WHAT TO WORK ON - Look through the entries that follow and count the lines with the word "agent". The reply is that number alone.

===== RECORDS =====

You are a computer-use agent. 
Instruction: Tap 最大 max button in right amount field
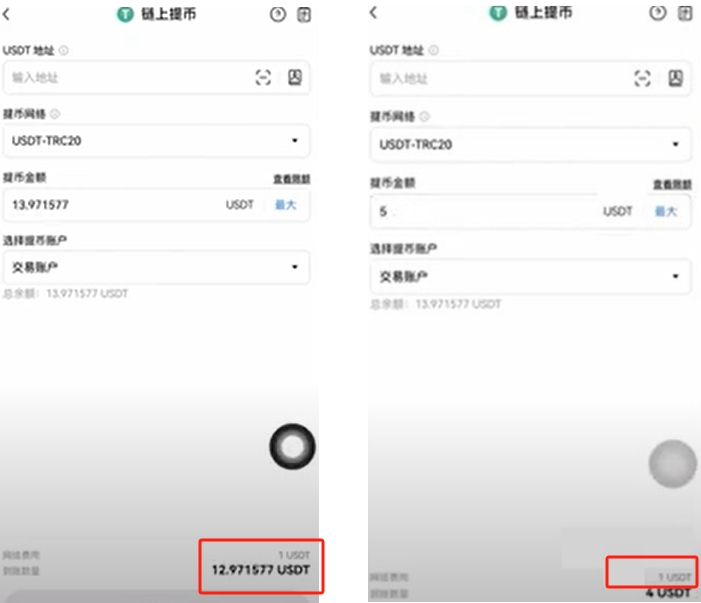pyautogui.click(x=666, y=211)
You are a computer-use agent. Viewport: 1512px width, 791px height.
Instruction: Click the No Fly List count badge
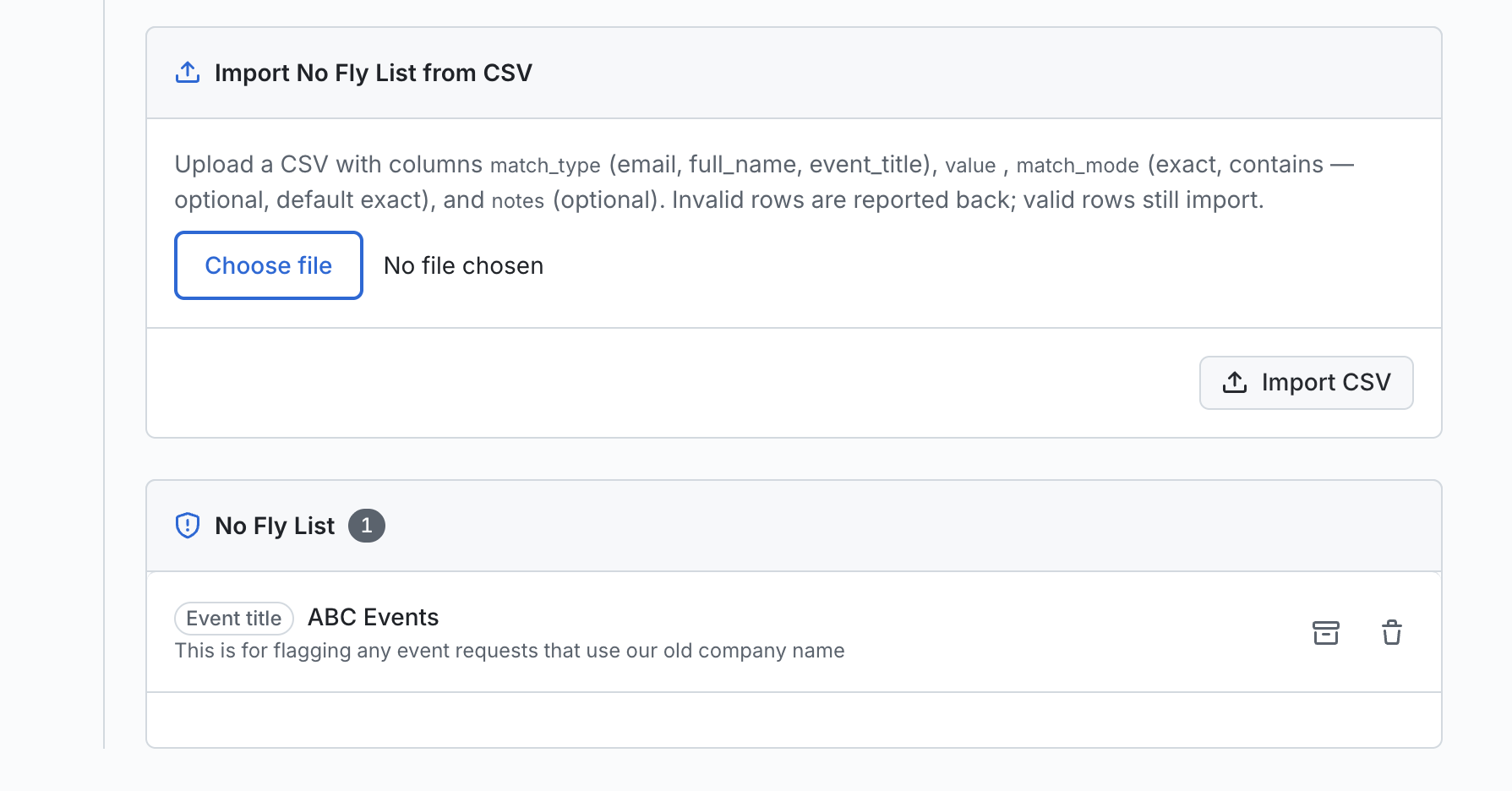[366, 526]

=====

EXERCISE ANSWER - 2